Бэрден обернулся и увидел приближающегося к нему стройного, невозмутимого на вид человека в коричневом габардиновом костюме. Правая рука Бэрдена невольно дернулась, но он вовремя спохватился и прочертил ею в воздухе неловкую дугу, как будто разминая затекшее плечо.

— Я жду машину, — сказал он ни к селу ни к городу.

— Чего же еще? — Мистера Нилсона явно забавляло произведенное им впечатление. — Я только что видел вас вместе с вице-президентом. Он, должно быть, весьма доволен случившимся.

Бэрден повернулся и посмотрел на подъездную аллею: не видно ли Генри в подъезжающем «паккарде». Но ничего не увидел. Приятный голос продолжал:

— Вами сейчас довольны буквально все. Вам известно, что газеты Херста собираются предложить вашу кандидатуру в президенты?

А он не без изюминки. Бэрдену не удалось скрыть свою заинтересованность.

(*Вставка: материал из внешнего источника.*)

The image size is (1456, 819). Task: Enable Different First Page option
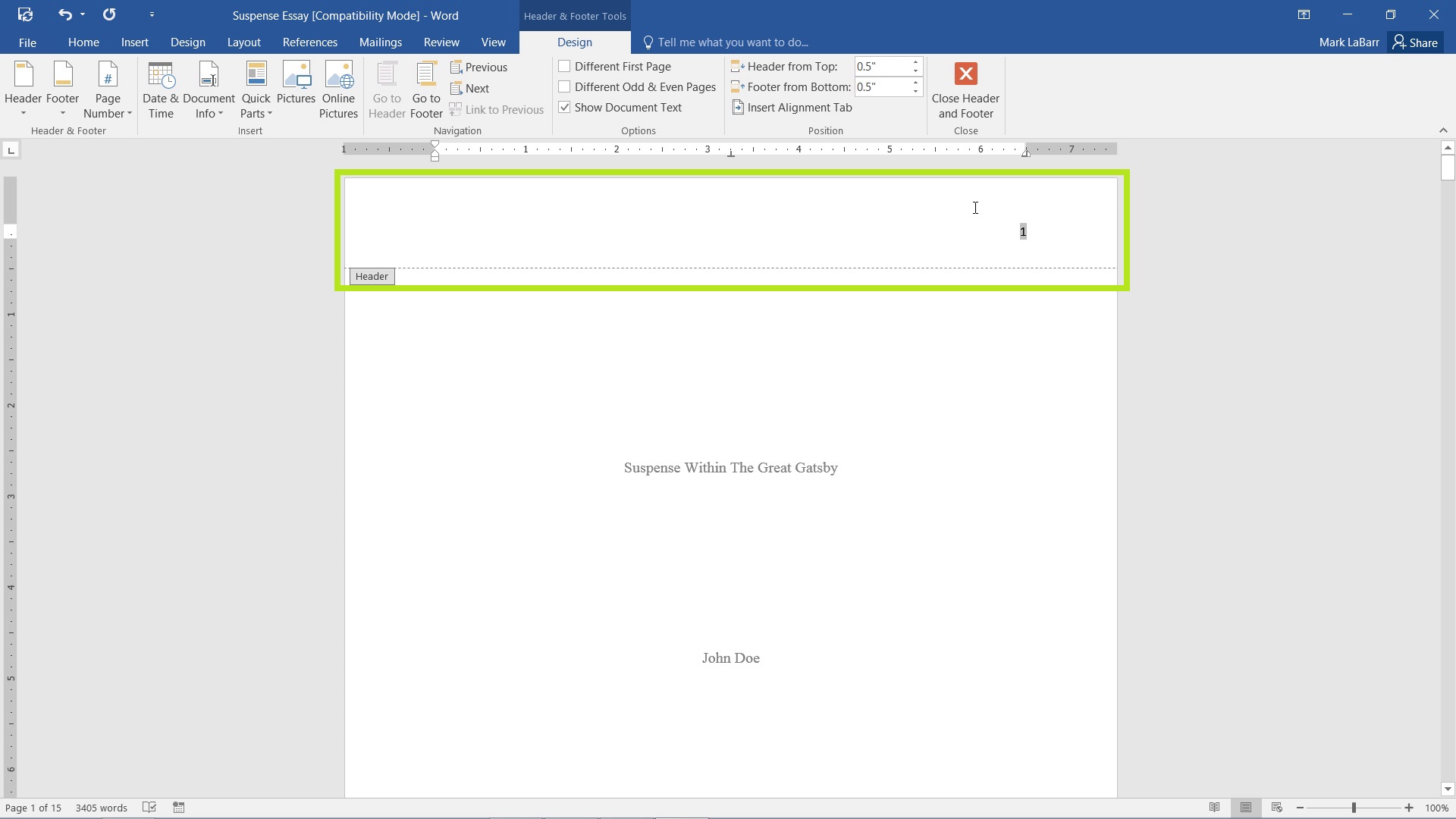tap(564, 66)
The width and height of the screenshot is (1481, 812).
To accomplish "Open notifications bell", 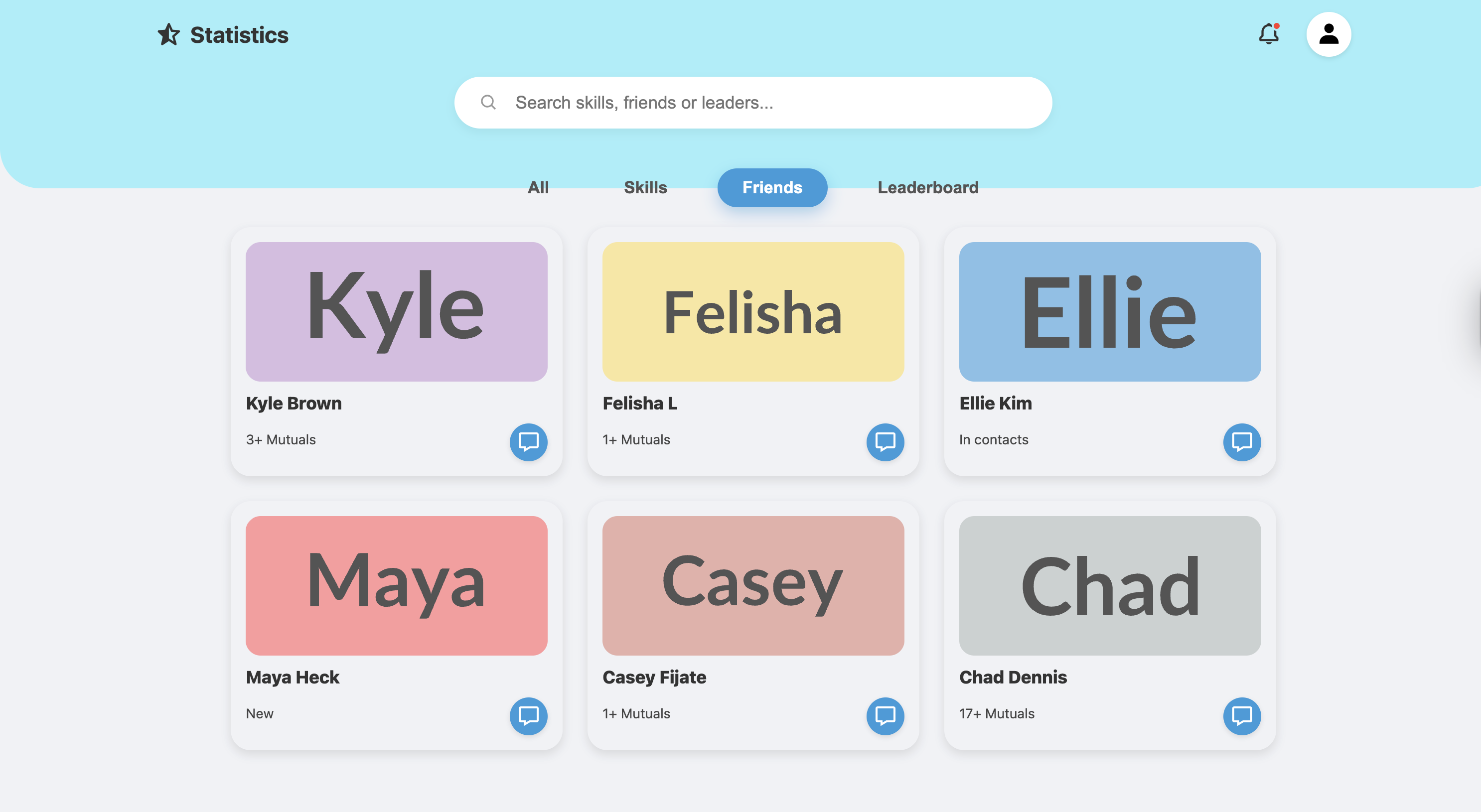I will (1268, 34).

— Откуда вам это известно?

— Я никогда не раскрываю источников информации, сенатор, — усмехнулся Нилсон. — У вас, надеюсь, будет повод убедиться, что это мое лучшее качество.

Бэрден хмыкнул и снова хотел отвернуться, но голос мистера Нилсона (с Юга он или с Запада?) остановил его.

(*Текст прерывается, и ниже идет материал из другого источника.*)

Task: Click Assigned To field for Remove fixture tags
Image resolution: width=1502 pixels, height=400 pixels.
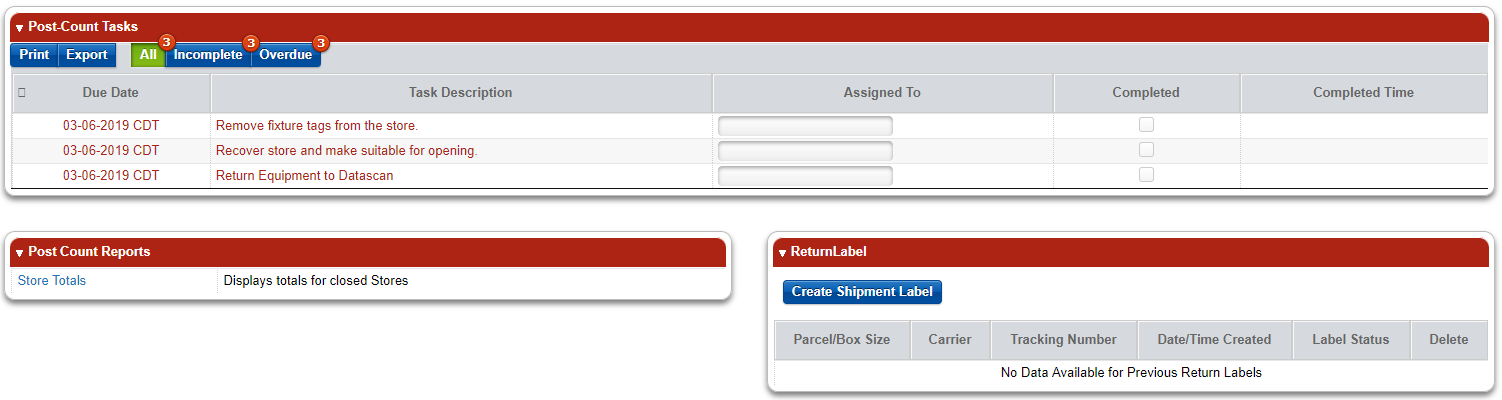Action: tap(805, 126)
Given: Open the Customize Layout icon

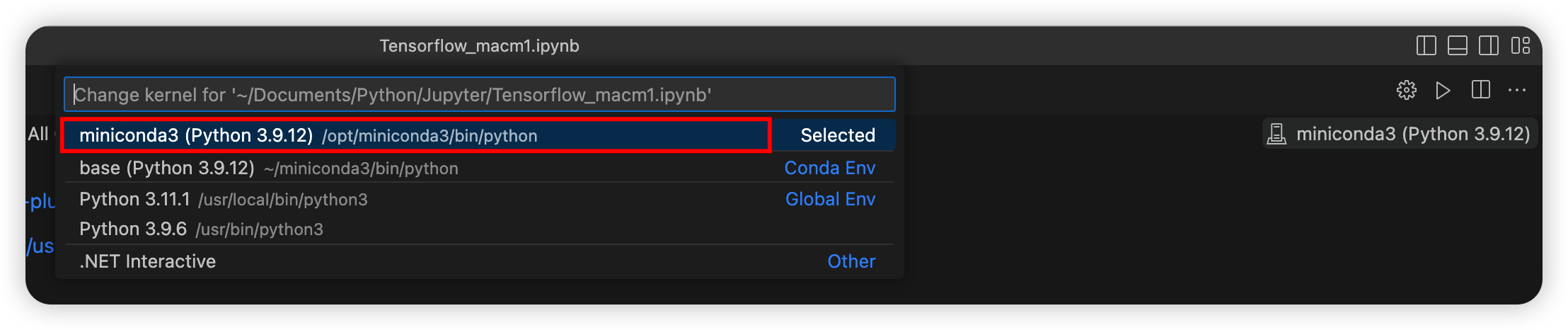Looking at the screenshot, I should pyautogui.click(x=1520, y=46).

— Уж я-то могу вам сказать, что кампания «Дэя — в президенты» начнется с завтрашней редакционной статьи; ее пишет сам старик Херст.

— Это очень интересно, мистер Нилсон.

— Я думаю, вы будете замечательным президентом. Уж я-то, конечно, буду голосовать за вас.

— Мистер Нилсон…

— Да, сэр?

— Кто вы, черт побери?

— Друг.

— Нет, вы не друг.

— Ну, тогда мне хотелось бы им быть. В конце-то концов, мы выбираем друзей потому, что они непохожи на нас. Я никогда не буду великим государственным деятелем, таким, как вы. — Ирония, коварство, правда в утонченных пропорциях. — Я могу лишь позавидовать той жизни, какой живете вы, и, поскольку быть одновременно и тем, и другим, и третьим невозможно, я выбираю своих друзей с таким расчетом, чтобы благодаря им быть и политиком, и журналистом, и художником…

— И преступником?

— Да, если хотите, даже преступником.

— Так чем же, собственно говоря, вы занимаетесь?

— Я бизнесмен. Сейчас я говорил с вами без обиняков, сенатор. Абсолютно откровенно.

— Да, я вам верю. А вам известно, какое наказание предусмотрено за подкуп… за попытку подкупа члена конгресса?